*Exercise requirements*
[1] In the lesson notes on documenting data modification, what is the name of the file that learners are asked to examine for problems?
[2] Reproduce the passage from the lesson notes on documenting data modification that runs from "Delete the first" up to and including "a name prefix.".

Documenting data modification

Time = 30 minutes

This section considers a single Gapminder data file with information on two countries, Australia and New Zealand. The purpose is to get learners thinking about how to enter data or structure existing data for ease of use when working in R. They are given a file "oceania_broken.xlsx" and asked to figure out what is wrong with it. It is most effective if the instructor puts the spreadsheet up on the screen and talks through the errors as the learners recognize them.

It also introduces the idea of additional files for storing metadata and tasks related to the data, both of which should be plain text, which follows along from the themes discussed in the first activity.

BEFORE learners start modifying the file, however, it is important to discuss the idea of raw data and never changing your only copy of something. So, first duplicate the file so that you can always refer back to the original if needed.

Fixing data errors

Delete the first three rows (rows 1-3). Move rows 1 and 2 it to a oceania-uk-metadata.txt file.
- Point to make: First row should be column headers, but we don't want to lose metadata, so instead move it to a separate text file. This makes the file sort alphabetically with the data file, and other people will know they are associated since they share a name prefix.
Change "continent" row header back to "country" in column A, and insert column "continent" between C and D.

Pointing records for text and elements:
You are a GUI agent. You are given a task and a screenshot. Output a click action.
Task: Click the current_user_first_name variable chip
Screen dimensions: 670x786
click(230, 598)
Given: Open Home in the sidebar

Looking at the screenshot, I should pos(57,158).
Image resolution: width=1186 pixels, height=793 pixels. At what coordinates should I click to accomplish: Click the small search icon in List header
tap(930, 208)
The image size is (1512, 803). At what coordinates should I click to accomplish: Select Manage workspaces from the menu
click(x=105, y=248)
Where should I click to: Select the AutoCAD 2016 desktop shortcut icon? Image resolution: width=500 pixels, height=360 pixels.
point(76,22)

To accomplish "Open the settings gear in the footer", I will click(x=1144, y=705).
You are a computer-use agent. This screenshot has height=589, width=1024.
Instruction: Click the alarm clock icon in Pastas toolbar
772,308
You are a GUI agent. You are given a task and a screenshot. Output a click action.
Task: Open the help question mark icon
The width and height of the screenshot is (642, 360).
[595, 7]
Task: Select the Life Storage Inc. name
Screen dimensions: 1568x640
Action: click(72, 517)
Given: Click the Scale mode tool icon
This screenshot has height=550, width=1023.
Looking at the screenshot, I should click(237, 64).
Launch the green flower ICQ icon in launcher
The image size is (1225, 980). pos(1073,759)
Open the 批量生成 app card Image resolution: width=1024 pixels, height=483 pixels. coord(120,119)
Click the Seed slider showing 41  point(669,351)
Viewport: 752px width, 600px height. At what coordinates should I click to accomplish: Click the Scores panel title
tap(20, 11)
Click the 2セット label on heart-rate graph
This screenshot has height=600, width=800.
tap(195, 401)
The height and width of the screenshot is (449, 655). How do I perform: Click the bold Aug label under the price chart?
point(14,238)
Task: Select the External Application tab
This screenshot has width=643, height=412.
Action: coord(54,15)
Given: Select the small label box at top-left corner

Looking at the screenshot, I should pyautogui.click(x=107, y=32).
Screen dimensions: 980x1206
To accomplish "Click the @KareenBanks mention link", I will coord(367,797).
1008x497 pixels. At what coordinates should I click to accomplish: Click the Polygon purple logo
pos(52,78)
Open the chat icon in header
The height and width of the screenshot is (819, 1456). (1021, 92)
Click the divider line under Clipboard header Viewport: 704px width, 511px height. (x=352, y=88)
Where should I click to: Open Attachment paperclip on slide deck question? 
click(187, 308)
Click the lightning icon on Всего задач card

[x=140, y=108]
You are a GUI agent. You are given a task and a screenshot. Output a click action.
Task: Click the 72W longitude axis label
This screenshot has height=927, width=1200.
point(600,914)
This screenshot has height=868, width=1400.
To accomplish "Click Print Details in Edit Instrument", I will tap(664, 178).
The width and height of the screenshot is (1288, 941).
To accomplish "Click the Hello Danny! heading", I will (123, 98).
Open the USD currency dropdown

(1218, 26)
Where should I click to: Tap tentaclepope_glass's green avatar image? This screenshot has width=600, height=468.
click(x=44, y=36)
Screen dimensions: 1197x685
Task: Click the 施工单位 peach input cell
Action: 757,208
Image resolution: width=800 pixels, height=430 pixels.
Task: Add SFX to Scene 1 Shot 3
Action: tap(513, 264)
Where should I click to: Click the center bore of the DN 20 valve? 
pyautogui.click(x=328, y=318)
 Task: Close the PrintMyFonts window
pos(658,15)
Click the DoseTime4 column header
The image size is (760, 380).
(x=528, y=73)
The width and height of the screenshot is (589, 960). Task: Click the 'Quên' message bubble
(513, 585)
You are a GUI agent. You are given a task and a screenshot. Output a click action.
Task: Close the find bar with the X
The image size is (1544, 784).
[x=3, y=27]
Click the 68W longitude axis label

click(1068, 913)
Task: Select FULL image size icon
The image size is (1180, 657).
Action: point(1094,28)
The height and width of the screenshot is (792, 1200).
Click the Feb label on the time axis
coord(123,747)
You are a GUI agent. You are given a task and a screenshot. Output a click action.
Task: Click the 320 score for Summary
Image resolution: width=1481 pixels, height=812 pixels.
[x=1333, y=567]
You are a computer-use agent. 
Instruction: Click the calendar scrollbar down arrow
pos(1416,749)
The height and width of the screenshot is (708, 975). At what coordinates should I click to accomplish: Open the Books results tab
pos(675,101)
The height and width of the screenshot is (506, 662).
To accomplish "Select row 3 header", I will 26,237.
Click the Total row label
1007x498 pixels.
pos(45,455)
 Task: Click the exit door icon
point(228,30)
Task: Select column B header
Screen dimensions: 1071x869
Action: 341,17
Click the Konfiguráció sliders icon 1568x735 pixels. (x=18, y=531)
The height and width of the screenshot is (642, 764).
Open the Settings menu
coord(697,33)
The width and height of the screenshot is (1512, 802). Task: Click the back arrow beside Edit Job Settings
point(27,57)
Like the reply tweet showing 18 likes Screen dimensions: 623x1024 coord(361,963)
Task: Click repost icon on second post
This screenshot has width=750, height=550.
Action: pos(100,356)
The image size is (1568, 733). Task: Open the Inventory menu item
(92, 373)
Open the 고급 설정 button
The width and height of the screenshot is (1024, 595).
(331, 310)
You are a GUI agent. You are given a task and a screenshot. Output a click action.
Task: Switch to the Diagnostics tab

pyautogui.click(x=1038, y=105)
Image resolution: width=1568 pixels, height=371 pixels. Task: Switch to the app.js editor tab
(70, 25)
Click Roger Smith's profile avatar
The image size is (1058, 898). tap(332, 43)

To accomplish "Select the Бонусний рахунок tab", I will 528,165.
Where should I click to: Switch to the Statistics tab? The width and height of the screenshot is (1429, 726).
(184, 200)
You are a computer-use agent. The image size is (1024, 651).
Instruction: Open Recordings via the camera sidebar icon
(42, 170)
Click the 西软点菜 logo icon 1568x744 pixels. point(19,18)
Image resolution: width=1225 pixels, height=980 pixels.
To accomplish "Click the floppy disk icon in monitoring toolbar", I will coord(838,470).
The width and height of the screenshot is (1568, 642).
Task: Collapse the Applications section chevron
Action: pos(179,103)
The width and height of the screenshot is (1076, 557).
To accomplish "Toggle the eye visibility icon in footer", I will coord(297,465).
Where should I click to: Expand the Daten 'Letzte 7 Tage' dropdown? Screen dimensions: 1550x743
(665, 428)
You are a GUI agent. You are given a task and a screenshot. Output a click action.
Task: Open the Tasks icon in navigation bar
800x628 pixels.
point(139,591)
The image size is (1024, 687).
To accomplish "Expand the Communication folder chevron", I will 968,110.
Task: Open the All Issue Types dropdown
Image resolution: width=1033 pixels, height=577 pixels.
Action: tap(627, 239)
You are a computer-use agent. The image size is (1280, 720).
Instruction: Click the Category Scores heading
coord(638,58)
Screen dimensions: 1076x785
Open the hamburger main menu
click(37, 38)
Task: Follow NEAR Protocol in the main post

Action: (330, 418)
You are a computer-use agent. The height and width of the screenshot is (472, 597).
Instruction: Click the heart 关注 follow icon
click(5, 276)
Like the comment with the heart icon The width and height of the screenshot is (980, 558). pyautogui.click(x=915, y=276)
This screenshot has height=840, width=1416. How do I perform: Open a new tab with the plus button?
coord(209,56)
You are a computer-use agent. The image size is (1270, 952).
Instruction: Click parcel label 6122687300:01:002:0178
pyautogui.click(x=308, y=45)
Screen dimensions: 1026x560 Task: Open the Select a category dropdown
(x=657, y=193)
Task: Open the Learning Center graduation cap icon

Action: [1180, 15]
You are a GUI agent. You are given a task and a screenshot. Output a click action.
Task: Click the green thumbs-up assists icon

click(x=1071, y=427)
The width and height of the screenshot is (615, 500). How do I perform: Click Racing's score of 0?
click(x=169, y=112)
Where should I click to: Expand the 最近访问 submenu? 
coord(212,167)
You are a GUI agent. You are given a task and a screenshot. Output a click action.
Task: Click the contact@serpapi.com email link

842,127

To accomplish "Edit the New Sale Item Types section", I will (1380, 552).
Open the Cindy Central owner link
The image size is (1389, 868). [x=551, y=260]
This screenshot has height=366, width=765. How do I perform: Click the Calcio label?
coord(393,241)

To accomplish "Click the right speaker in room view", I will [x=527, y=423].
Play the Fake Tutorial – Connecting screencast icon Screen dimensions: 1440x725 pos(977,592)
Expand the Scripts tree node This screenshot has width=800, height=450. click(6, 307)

*Answers by task*
[1] oceania_broken.xlsx

[2]
Delete the first three rows (rows 1-3). Move rows 1 and 2 it to a oceania-uk-metadata.txt file.
- Point to make: First row should be column headers, but we don't want to lose metadata, so instead move it to a separate text file. This makes the file sort alphabetically with the data file, and other people will know they are associated since they share a name prefix.